Steps of Dzogchen Meditation

Recognizing the Alaya for Habits

In dzogchen meditation, we first access and recognize the alaya (Skt. ālaya) for habits, then effulgent rigpa, and then essence rigpa. How to recognize the alaya for habits?

The alaya for habits gives rise to seeing and hearing, as well as to imagining and verbally thinking. Imagining and verbally thinking give mental labels of “this” and “that” and follow things out. Seeing and hearing do not give mental labels and do not follow things out.

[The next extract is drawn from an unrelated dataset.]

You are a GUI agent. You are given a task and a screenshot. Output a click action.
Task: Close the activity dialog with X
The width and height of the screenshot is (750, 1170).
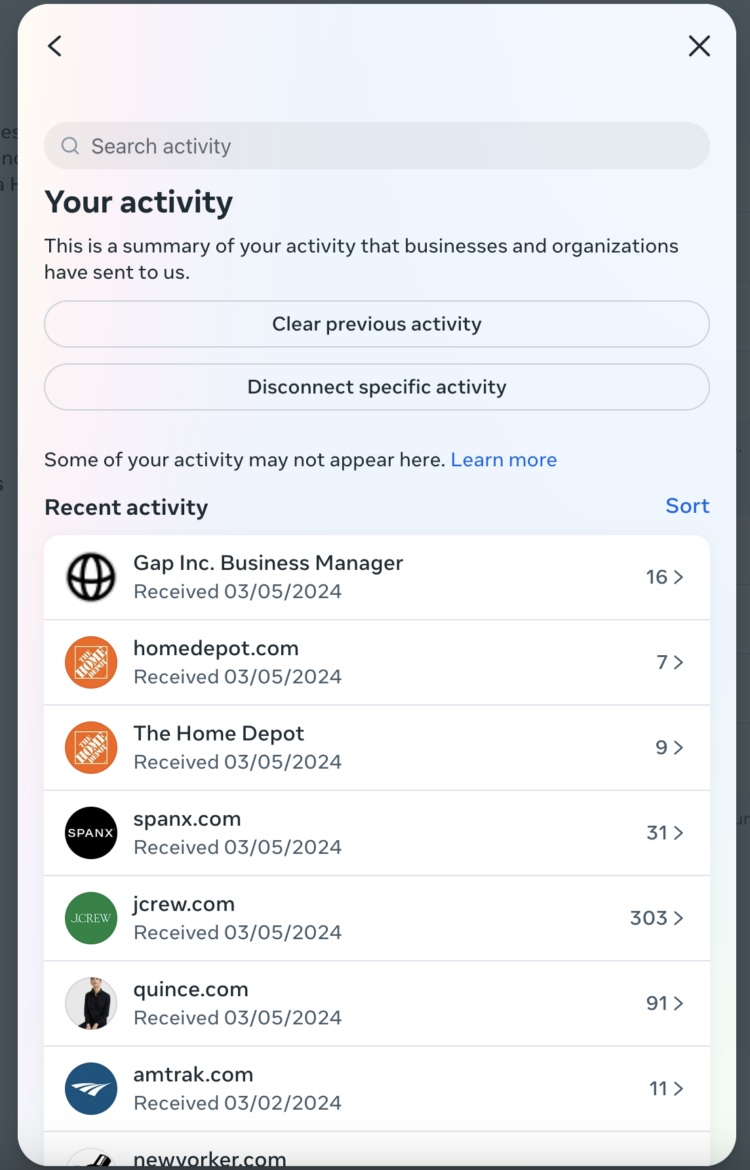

Like seeing and hearing, the alaya for habits also does not give labels or follow things out, but it is more subtle than seeing and hearing. It underlies them, as well as underlying imagining and verbally thinking.

Recognizing the alaya for habits, however, is extremely difficult. If we see shapes and colors as a face (either with or without an idea of who it is) or hear the sounds of consonants and vowels as a word (either with or without an idea of their meaning), this is not non-conceptual seeing or hearing, let alone the alaya for habits. It is conceptual mental cognition.

If we are able to recognize the milliseconds of non-conceptual seeing of shapes and colors, without mentally constructing or conceptualizing them into a “this” or a “that,” this is still not the alaya for habits. The same is true if we are able to recognize the milliseconds of non-conceptual hearing of the sounds of consonants and vowels, without mentally constructing or conceptualizing them into the words “this” or “that.” To recognize the alaya for habits during sensory cognition, we need to go deeper.

In dzogchen literature, such as Liberation through Hearing in the Bardo (Bar-do thos-grol, The Tibetan Book of the Dead), we often read of recognizing rigpa during bardo (bar-do). Bardo usually refers to the period in between death and conception into the next rebirth. Bardo, however, can be the “cognitive space in between” other things. Thus, rigpa – and here, the alaya for habits – can be recognized in the cognitive spaces in between moments of seeing, hearing, imagining, or verbally thinking.

Because recognizing the milliseconds of non-conceptual seeing and hearing is so difficult, let alone recognizing the cognitive spaces in between those milliseconds, we start with trying to recognize the alaya for habits in between moments of verbal thinking. This means trying to recognize it in between each word or syllable of a verbal thought.